Material on locating visible targets:
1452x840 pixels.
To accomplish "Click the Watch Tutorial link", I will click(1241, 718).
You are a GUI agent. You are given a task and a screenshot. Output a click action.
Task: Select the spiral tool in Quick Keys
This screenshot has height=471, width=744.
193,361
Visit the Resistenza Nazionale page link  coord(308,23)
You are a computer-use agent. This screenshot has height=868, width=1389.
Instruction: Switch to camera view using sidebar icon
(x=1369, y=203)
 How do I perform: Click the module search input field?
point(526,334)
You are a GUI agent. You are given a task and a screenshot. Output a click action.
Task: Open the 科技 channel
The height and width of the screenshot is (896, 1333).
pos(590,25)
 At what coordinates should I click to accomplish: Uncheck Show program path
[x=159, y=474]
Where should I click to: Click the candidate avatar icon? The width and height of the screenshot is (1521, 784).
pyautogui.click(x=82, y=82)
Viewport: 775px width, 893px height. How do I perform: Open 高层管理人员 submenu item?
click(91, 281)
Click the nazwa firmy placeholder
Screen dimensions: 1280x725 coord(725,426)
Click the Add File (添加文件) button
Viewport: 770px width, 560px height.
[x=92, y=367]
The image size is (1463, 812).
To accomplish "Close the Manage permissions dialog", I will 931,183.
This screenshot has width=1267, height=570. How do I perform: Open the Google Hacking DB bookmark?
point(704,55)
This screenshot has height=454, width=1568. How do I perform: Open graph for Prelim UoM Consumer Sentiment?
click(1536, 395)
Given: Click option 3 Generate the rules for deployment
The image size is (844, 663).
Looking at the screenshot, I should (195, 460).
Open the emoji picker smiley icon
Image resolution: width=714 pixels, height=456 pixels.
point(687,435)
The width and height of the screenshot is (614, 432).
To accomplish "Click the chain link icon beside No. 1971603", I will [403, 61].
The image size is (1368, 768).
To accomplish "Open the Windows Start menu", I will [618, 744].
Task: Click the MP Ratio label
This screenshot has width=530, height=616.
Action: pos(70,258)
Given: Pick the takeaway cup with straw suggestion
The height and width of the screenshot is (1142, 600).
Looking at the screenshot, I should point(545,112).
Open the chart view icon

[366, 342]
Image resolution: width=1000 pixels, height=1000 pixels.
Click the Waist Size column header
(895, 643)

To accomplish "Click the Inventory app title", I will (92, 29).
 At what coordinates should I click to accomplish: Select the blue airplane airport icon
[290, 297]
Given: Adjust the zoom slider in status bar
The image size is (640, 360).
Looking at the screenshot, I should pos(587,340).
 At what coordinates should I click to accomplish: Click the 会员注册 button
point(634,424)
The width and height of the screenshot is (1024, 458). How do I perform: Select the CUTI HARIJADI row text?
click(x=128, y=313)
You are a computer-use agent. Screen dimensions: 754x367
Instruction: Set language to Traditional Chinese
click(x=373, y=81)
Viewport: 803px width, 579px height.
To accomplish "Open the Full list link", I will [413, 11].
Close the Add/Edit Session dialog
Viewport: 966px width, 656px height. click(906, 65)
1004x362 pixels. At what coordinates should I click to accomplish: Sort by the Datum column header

**To do:**
Copy the material verbatim, starting at its beginning and ending with the line that contains "[x=92, y=367]", that line included.

**The reply:**
1452x840 pixels.
To accomplish "Click the Watch Tutorial link", I will click(1241, 718).
You are a GUI agent. You are given a task and a screenshot. Output a click action.
Task: Select the spiral tool in Quick Keys
This screenshot has height=471, width=744.
193,361
Visit the Resistenza Nazionale page link  coord(308,23)
You are a computer-use agent. This screenshot has height=868, width=1389.
Instruction: Switch to camera view using sidebar icon
(x=1369, y=203)
 How do I perform: Click the module search input field?
point(526,334)
You are a GUI agent. You are given a task and a screenshot. Output a click action.
Task: Open the 科技 channel
The height and width of the screenshot is (896, 1333).
pos(590,25)
 At what coordinates should I click to accomplish: Uncheck Show program path
[x=159, y=474]
Where should I click to: Click the candidate avatar icon? The width and height of the screenshot is (1521, 784).
pyautogui.click(x=82, y=82)
Viewport: 775px width, 893px height. How do I perform: Open 高层管理人员 submenu item?
click(91, 281)
Click the nazwa firmy placeholder
Screen dimensions: 1280x725 coord(725,426)
Click the Add File (添加文件) button
Viewport: 770px width, 560px height.
[x=92, y=367]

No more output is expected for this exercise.